[Dataset records]
--

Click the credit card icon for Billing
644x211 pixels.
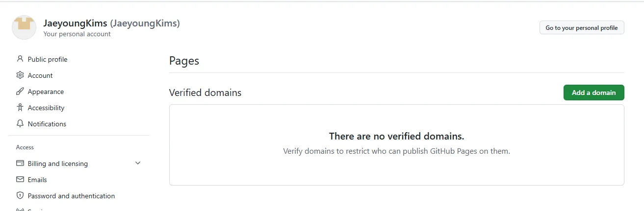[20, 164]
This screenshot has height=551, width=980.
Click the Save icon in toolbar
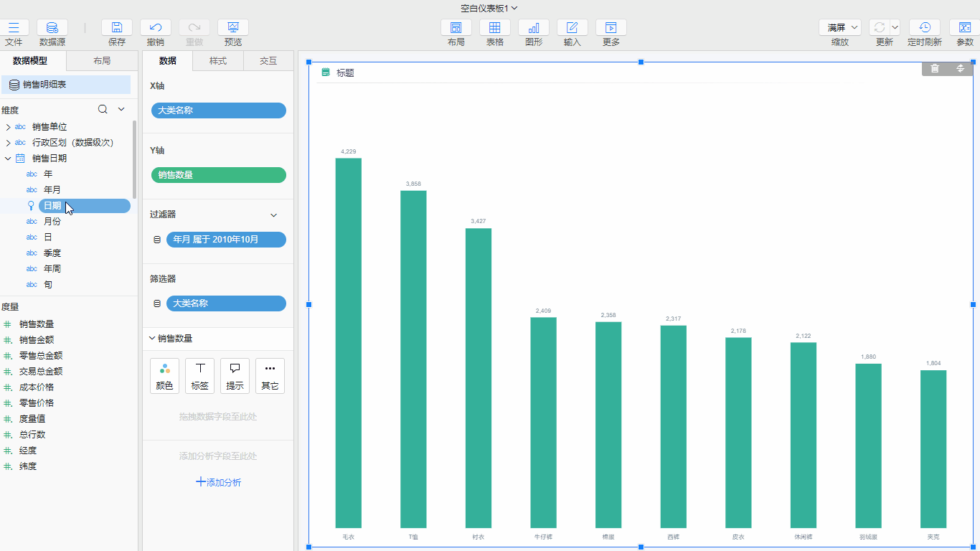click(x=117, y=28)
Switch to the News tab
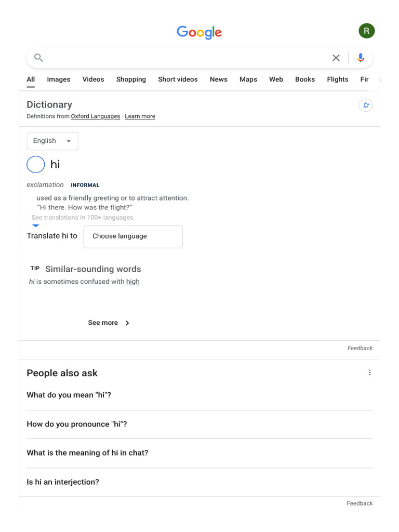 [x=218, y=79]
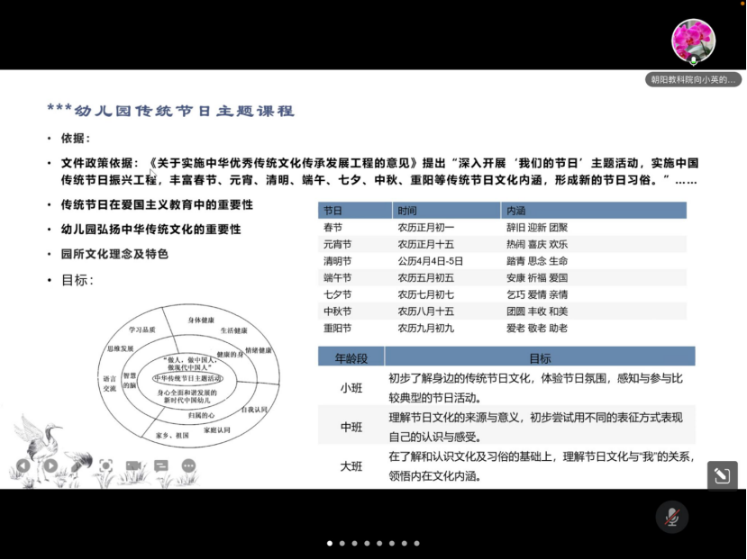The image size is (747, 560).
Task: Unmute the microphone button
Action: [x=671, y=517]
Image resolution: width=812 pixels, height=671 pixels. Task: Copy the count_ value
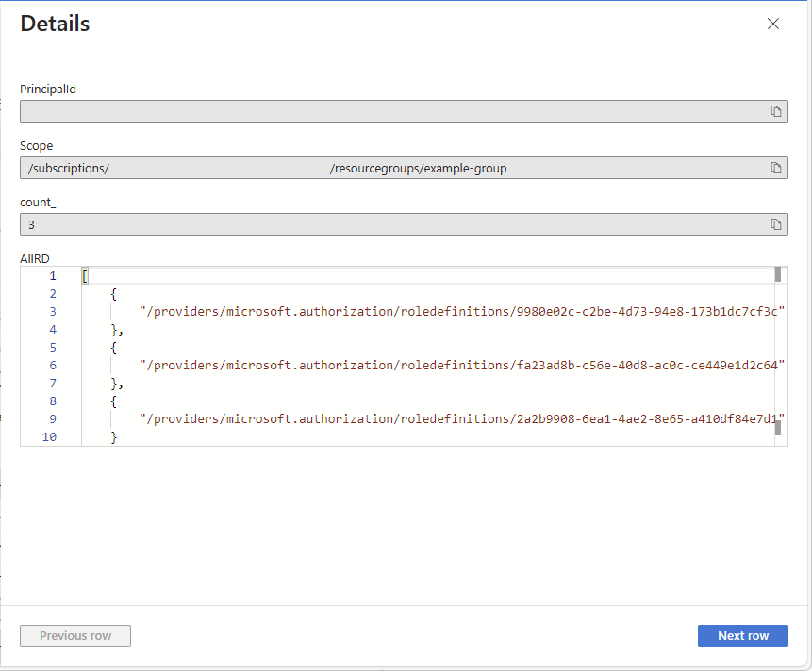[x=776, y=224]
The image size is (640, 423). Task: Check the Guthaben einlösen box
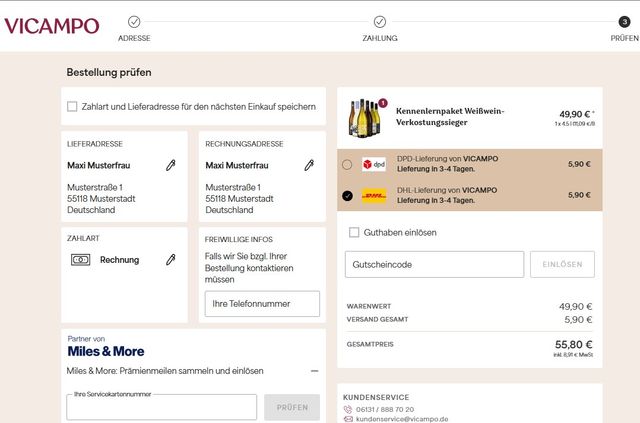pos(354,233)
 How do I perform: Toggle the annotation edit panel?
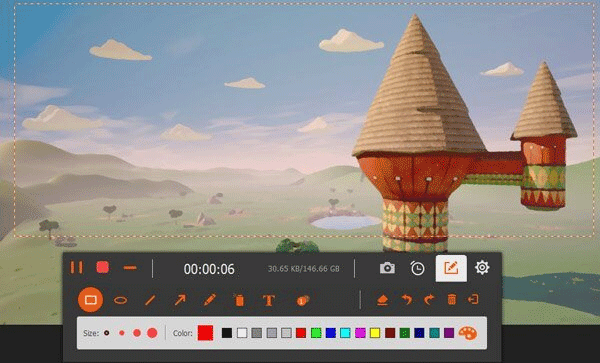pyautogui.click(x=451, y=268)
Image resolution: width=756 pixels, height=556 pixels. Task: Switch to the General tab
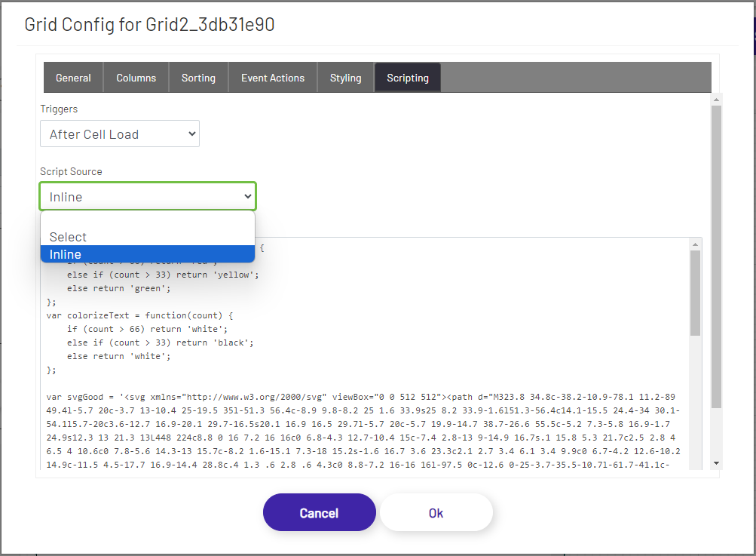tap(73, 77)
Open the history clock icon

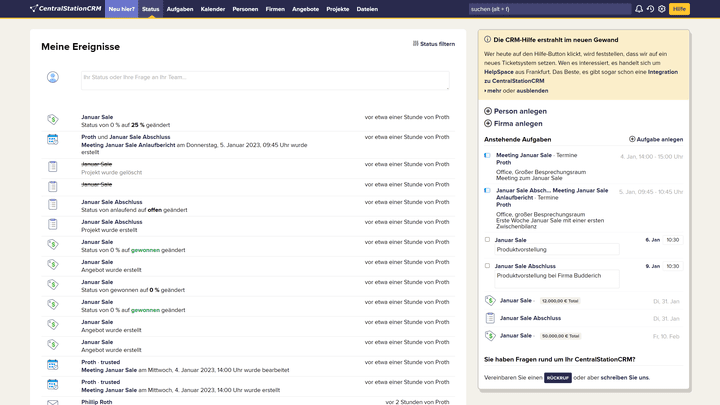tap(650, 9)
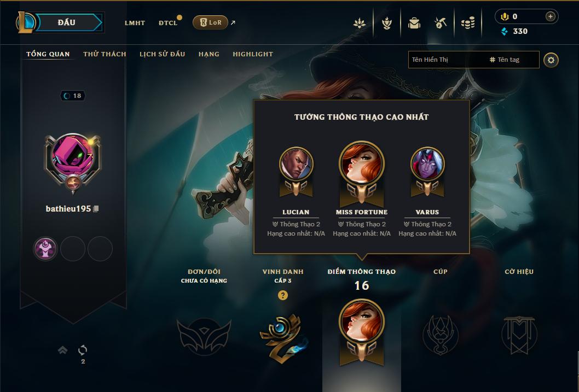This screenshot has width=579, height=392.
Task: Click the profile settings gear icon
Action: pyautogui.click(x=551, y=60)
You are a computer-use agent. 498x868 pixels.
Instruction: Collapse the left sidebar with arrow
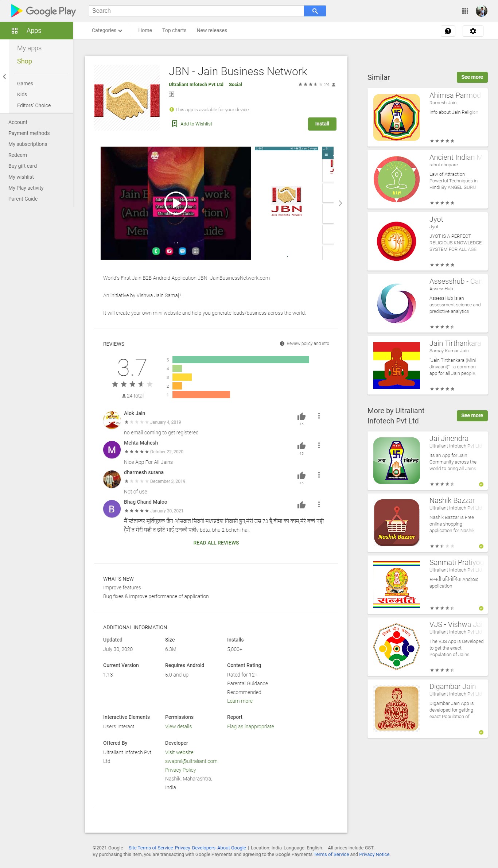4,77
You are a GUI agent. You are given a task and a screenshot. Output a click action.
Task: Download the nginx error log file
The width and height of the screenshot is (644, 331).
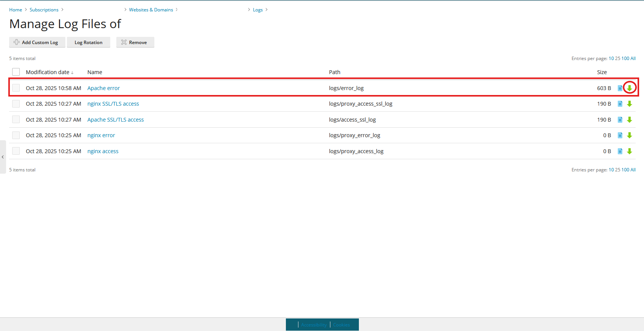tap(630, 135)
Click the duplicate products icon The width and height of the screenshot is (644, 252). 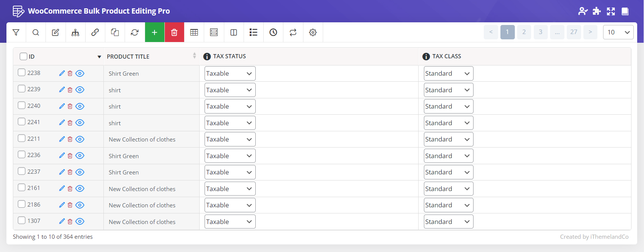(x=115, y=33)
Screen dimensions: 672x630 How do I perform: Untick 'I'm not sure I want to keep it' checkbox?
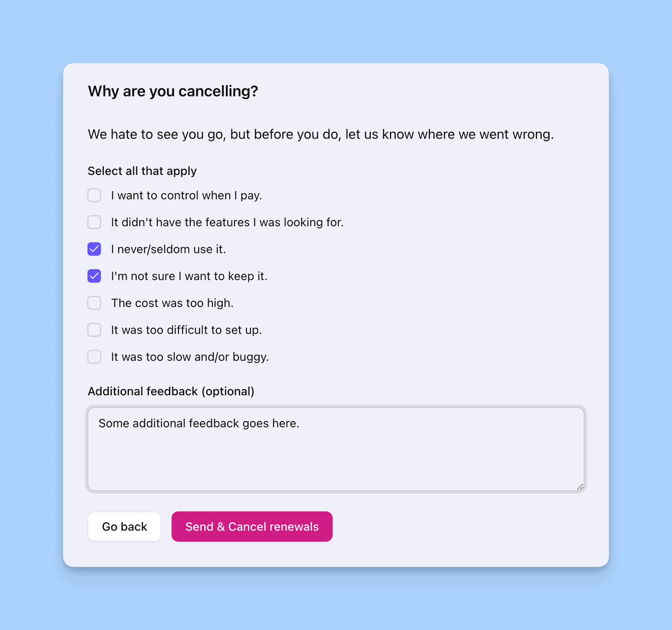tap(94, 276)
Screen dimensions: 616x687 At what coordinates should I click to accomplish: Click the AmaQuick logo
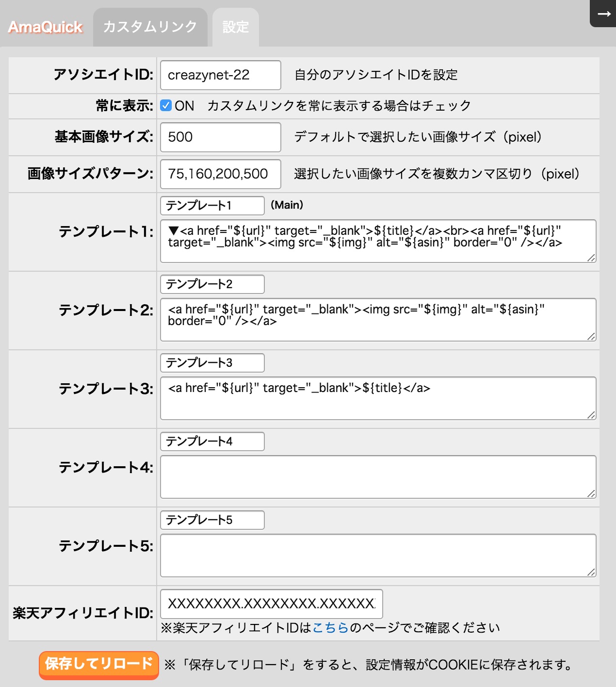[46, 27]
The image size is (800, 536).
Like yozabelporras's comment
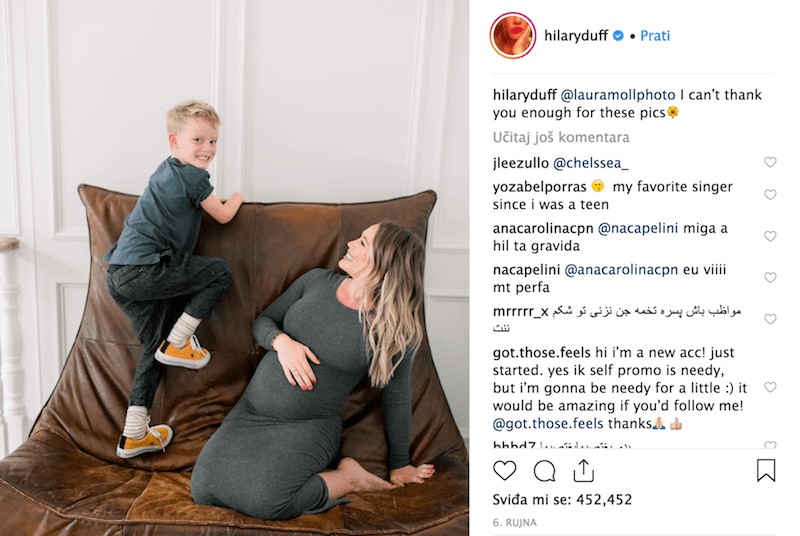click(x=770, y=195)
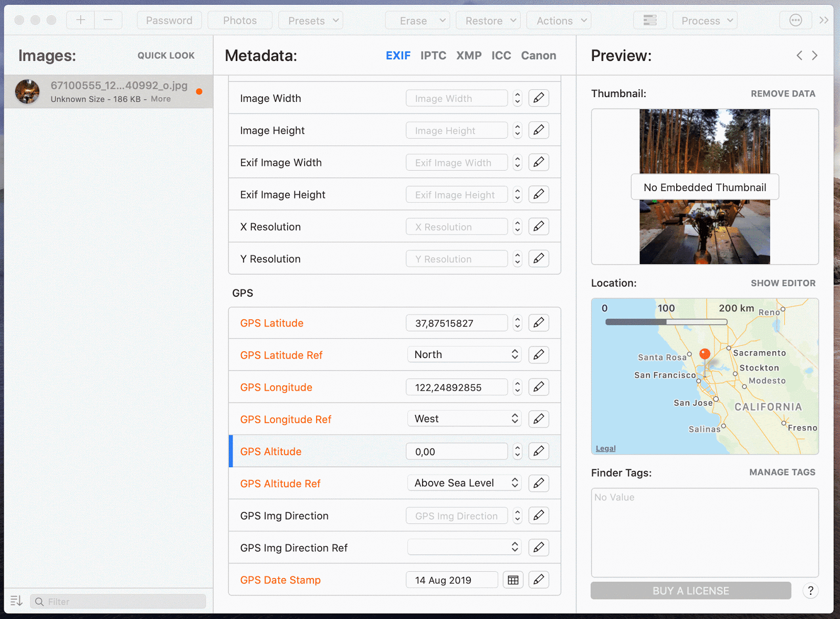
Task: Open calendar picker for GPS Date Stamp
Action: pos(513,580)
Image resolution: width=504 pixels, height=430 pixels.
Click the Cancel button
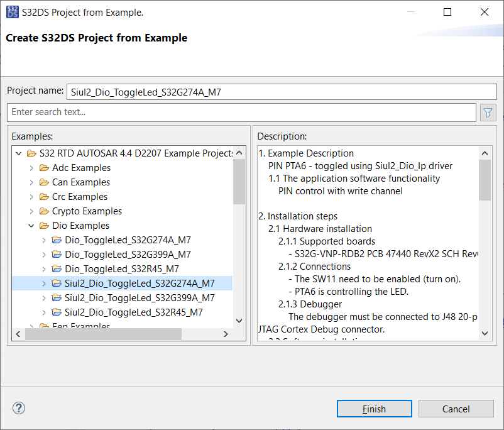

--

WHAT YOU WILL DO: Leave out the pictures and copy exactly the lines from the one with "Image resolution: width=504" through the last line of the records above.

THE COMPLETED TASK:
Image resolution: width=504 pixels, height=430 pixels.
Click the Cancel button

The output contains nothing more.